UNITED STATES DISTRICT COURT FOR THE DISTRICT OF ARIZONA
Jan 10, 2017
No. CV-15-00855-PHX-GMS (D. Ariz. Jan. 10, 2017)

Opinion

No. CV-15-00855-PHX-GMS

01-10-2017

Federal Deposit Insurance Corporation, Plaintiff, v. Nova Financial and Investment Corporation, Defendant.


ORDER

Pending before the Court is the Motion to Enforce Settlement of Plaintiff Federal Deposit Insurance Corporation as Receiver for AmTrust Bank ("FDIC-R"). (Doc. 78.) For the following reasons, the Court grants the motion.

BACKGROUND

This case arises out of a Loan Purchase Agreement between Defendant Nova Financial and Investment Corporation ("Nova") and AmTrust Bank. AmTrust Bank was closed by the Office of Thrift Supervision in December 2009, and FDIC-R was appointed as Receiver. FDIC-R brought suit against Nova in the United States District Court for the Northern District of Ohio for breach of the Loan Purchase Agreement. The case was transferred to this district.

In February 2016, FDIC-R and Nova agreed to private mediation. On February 15, FDIC-R provided Nova and the mediator with a copy of their Confidential Mediation Statement. This document included a provision that "[a]ny settlement at mediation will be subject to the FDIC's customary settlement terms (see Ex. A), and even minor deviations from that form will need the approval of senior management of the FDIC." (Doc. 78-2 at 3.) Those "customary settlement terms" were attached in the form of a "Settlement and Release Agreement" ("FDIC Form"). The FDIC Form included a release provision, which stated in relevant part that "FDIC-R . . . hereby releases and discharges the Defendant and its respective heirs, executors, administrators, representatives, successors, and assigns, from any and all claims . . . that arise from or relate to the transactions contained within the cause of action alleged in the Action." (Id. at 7.) The mediator emphasized to FDIC-R, in an e-mail confirming that the FDIC Form had been shared with Nova, the importance of sharing the FDIC Form in advance so that "the language of that document should not become a sticking point if the economics are resolved." (Doc. 80-2 at 3.)

> Record list
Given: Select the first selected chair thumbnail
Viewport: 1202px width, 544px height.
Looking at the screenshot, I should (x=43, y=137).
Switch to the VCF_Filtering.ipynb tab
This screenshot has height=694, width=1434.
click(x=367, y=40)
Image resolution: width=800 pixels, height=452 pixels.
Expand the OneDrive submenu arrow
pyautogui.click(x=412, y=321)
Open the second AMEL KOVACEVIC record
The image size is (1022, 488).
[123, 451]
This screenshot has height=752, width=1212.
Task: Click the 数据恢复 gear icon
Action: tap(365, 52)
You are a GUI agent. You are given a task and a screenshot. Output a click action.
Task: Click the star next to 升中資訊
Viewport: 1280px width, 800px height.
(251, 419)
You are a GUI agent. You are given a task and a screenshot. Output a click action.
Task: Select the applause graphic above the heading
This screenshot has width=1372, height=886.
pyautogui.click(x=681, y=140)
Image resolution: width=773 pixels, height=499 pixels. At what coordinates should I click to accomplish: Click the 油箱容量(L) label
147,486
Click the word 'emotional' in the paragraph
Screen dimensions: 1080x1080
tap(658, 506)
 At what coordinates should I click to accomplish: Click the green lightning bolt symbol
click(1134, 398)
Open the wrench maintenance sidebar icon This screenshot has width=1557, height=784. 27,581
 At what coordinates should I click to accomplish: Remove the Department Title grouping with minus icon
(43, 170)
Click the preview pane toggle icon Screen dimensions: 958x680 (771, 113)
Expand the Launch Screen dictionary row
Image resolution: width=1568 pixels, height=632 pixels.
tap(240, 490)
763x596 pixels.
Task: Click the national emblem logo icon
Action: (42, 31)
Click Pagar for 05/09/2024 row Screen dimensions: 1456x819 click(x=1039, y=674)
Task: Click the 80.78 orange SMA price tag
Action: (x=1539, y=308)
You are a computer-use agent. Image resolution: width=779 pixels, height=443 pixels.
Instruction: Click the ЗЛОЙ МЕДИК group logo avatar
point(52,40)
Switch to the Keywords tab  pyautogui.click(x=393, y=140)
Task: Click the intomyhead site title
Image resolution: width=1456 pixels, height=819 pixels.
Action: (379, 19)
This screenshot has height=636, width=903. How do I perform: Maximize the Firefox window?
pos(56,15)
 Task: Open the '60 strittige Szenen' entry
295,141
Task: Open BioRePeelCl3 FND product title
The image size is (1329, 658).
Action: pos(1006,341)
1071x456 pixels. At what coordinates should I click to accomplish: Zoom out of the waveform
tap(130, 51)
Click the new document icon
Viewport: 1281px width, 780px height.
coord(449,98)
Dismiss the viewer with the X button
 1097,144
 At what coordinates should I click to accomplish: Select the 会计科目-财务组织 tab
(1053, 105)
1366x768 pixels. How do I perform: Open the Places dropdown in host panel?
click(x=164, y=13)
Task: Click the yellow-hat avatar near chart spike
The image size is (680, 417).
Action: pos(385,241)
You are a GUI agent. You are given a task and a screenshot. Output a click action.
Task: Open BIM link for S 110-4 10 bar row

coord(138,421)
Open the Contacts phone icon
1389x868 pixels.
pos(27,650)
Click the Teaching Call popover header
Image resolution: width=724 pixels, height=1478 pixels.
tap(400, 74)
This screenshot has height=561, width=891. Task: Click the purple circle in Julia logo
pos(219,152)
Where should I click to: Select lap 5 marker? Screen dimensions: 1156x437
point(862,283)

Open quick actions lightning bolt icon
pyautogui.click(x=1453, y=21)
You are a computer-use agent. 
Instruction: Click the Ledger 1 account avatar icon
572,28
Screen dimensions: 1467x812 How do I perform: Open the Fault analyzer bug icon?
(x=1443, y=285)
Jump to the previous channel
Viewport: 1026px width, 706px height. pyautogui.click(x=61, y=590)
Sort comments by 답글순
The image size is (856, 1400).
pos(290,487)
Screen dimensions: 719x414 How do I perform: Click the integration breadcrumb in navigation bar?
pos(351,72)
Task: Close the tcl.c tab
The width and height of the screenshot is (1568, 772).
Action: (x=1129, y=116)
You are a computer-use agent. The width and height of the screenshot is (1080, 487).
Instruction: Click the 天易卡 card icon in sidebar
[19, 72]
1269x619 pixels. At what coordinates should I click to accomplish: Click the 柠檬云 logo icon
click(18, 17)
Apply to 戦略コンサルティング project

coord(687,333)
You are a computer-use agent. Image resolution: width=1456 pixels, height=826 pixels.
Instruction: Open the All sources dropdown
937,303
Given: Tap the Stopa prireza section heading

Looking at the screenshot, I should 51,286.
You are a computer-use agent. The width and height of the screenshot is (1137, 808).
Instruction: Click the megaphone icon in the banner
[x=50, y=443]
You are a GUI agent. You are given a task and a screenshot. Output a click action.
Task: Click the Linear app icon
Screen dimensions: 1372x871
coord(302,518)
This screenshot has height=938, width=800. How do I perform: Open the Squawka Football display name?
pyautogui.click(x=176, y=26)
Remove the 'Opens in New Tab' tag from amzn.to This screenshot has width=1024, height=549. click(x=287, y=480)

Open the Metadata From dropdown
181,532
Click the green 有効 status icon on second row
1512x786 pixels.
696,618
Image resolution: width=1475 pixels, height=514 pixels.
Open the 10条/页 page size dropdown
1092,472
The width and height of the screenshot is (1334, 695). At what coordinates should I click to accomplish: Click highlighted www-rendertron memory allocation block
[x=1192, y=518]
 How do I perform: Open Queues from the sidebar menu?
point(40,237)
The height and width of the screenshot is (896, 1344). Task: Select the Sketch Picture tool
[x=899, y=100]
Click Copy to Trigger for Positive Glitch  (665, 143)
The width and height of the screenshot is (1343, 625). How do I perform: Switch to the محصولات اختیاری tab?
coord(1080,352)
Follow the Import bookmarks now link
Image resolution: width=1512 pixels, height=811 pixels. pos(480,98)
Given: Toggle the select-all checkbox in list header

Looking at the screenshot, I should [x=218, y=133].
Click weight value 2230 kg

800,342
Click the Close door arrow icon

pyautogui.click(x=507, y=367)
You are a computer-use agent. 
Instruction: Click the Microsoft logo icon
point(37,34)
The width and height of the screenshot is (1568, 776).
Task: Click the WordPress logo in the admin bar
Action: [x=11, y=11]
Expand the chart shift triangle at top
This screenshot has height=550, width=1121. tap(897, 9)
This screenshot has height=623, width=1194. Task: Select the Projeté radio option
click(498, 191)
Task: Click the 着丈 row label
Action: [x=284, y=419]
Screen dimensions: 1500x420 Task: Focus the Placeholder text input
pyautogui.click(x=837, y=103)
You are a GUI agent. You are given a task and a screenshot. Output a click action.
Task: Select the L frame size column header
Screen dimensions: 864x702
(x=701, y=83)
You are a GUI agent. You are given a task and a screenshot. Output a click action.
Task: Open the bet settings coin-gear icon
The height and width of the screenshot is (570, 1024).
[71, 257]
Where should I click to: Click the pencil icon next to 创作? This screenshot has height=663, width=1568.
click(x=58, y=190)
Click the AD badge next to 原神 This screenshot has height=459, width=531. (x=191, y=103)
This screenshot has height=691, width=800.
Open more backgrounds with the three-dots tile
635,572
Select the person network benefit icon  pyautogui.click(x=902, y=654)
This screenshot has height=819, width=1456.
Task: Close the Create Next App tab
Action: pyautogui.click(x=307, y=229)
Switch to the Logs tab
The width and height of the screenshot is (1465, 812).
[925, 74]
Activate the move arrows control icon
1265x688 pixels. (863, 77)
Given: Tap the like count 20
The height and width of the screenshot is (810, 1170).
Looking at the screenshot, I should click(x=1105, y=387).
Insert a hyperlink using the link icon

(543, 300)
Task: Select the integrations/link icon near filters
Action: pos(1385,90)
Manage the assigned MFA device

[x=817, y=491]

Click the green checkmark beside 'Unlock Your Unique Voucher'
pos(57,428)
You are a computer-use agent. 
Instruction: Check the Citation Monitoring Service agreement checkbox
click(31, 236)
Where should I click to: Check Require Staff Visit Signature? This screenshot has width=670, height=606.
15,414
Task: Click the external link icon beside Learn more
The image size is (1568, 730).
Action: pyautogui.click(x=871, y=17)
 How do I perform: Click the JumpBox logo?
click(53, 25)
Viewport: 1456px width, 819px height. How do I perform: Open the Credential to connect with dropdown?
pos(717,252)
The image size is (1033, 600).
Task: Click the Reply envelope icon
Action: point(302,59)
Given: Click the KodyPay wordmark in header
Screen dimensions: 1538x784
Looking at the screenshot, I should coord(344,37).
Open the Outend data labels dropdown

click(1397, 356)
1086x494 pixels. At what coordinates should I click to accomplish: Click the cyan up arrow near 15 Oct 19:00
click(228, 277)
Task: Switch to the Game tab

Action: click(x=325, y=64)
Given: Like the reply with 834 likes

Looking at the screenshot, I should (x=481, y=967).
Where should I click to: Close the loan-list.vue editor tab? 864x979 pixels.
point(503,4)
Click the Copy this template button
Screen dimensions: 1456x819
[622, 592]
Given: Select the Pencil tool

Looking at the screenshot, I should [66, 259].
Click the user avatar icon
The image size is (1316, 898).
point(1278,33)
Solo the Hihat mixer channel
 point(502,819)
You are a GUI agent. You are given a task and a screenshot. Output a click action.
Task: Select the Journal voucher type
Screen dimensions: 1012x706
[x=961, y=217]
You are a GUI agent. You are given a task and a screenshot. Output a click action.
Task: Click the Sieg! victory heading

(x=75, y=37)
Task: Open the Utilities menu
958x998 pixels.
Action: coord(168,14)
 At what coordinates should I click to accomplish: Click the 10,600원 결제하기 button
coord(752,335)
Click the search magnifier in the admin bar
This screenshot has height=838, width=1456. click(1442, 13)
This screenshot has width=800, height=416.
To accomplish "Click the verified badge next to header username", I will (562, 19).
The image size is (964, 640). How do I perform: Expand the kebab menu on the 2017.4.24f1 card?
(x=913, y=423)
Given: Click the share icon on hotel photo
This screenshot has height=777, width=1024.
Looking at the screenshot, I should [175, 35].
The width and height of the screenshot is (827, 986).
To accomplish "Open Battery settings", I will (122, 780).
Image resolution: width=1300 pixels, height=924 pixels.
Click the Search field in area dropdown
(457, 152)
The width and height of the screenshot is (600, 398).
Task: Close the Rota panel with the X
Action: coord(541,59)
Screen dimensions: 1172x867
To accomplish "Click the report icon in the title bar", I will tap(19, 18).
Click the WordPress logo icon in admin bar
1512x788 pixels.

> Objective 1
How would you translate this sentence from the FDIC v. Nova court order into Spanish: "AmTrust Bank was closed by the Office of Thrift Supervision in December 2009, and FDIC-R was appointed as Receiver."
> Objective 2
Can you echo the FDIC v. Nova court order word for word, from "Pending before the" to "to this district."?
> Objective 3
What follows the last sentence of the FDIC v. Nova court order? Write the order onward from that point.

> Expected output 1
AmTrust Bank fue cerrado por la Oficina de Supervisión de Instituciones de Ahorro en diciembre de 2009, y FDIC-R fue designado como administrador judicial.

> Expected output 2
Pending before the Court is the Motion to Enforce Settlement of Plaintiff Federal Deposit Insurance Corporation as Receiver for AmTrust Bank ("FDIC-R"). (Doc. 78.) For the following reasons, the Court grants the motion.

BACKGROUND

This case arises out of a Loan Purchase Agreement between Defendant Nova Financial and Investment Corporation ("Nova") and AmTrust Bank. AmTrust Bank was closed by the Office of Thrift Supervision in December 2009, and FDIC-R was appointed as Receiver. FDIC-R brought suit against Nova in the United States District Court for the Northern District of Ohio for breach of the Loan Purchase Agreement. The case was transferred to this district.

> Expected output 3
Settlement negotiations took place on February 23. After failing to come to an agreement in person, the parties reached an oral settlement in a teleconference with the mediator that same evening. The mediator sent an e-mail to the parties to confirm the settlement. The e-mail summarized the agreement as follows:

1. NOVA will pay FDIC-R as receiver for AmTrust a total of $400,000.00.

2. NOVA will pay all costs of today's mediation, both its share and FDIC's, and FDIC will have no responsibility for any of the mediation costs.

3. The parties will enter into a settlement agreement for them to put in final form consistent with the form of stipulation FDIC presented with its mediation statement, to include a provision that (a) the two current actions pending against NOVA will be dismissed with prejudice and (b) FDIC-R will file no further claims or actions against NOVA based on any loans NOVA made to any person or entity and underwrote for or sold to AmTrust at any time.
(Doc. 78-3 at 2.) Neither party objected at that time to the mediator's description of the settlement. Neither party now argues that the parties had not reached an agreement, or that the mediator incorrectly summarized the agreement in the e-mail. (Doc. 79 at 2.) But within two days, a number of disagreements arose as the parties sought to reduce the agreement to writing. The parties have resolved all disagreements except one. That disagreement pertains to the scope of the release provision. FDIC-R maintains that the only parties released from liability were those listed in the FDIC Form, which encompassed "Defendant and its respective heirs, executors, administrators, representatives, successors, and assigns." (Doc. 78-8 at 5.) Nova, on the other hand, argues that the release as agreed to includes not just those people but also Nova's "employees, officers, directors, shareholders, subsidiaries, affiliates, [and] agents." (Doc. 78-10 at 5).

FDIC-R filed the pending Motion to Enforce, asking the Court to enforce the settlement agreement in accordance with FDIC-R's interpretation.

DISCUSSION

Courts have the power to enforce valid settlement agreements. See In re City Equities Anaheim, Ltd., 22 F.3d 954, 957 (9th Cir. 2014). A court "may enforce only complete settlement agreements." Callie v. Near, 829 F.2d 888, 890 (9th Cir. 1987). "Where material facts concerning the existence or terms of an agreement to settle are in dispute, the parties must be allowed an evidentiary hearing." Id. Here, while a material term of the settlement agreement is disputed, it appears that there is no dispute about the facts relevant to that term, and hence there is no need for an evidentiary hearing.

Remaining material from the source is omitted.